• Work item
Provide the number of lines in the entries below containing "Given", with no further words.

• Data extracts
----

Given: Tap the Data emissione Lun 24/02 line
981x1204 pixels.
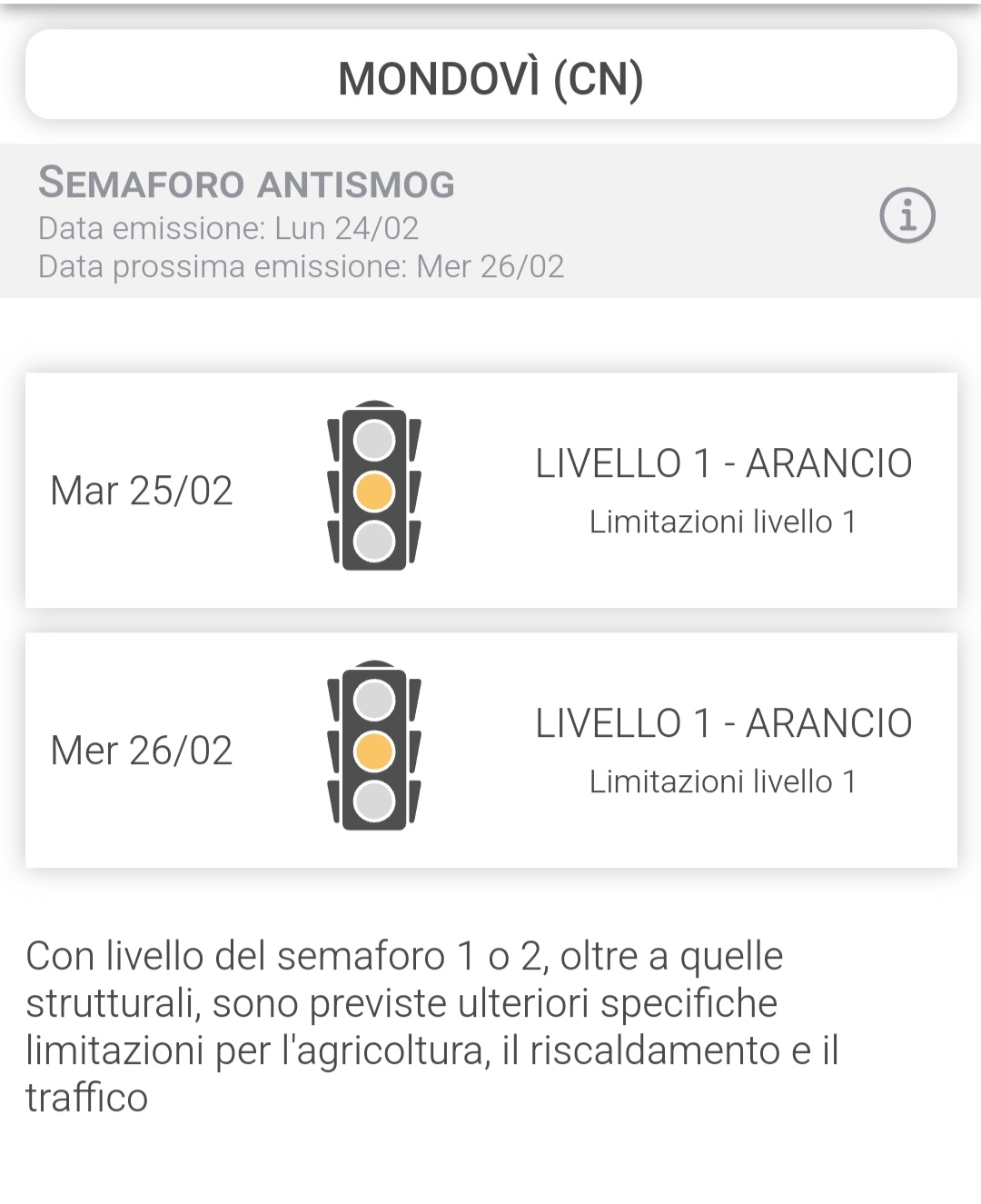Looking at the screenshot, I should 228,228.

----

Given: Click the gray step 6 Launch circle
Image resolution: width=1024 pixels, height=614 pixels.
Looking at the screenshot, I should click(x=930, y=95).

----

• The answer
2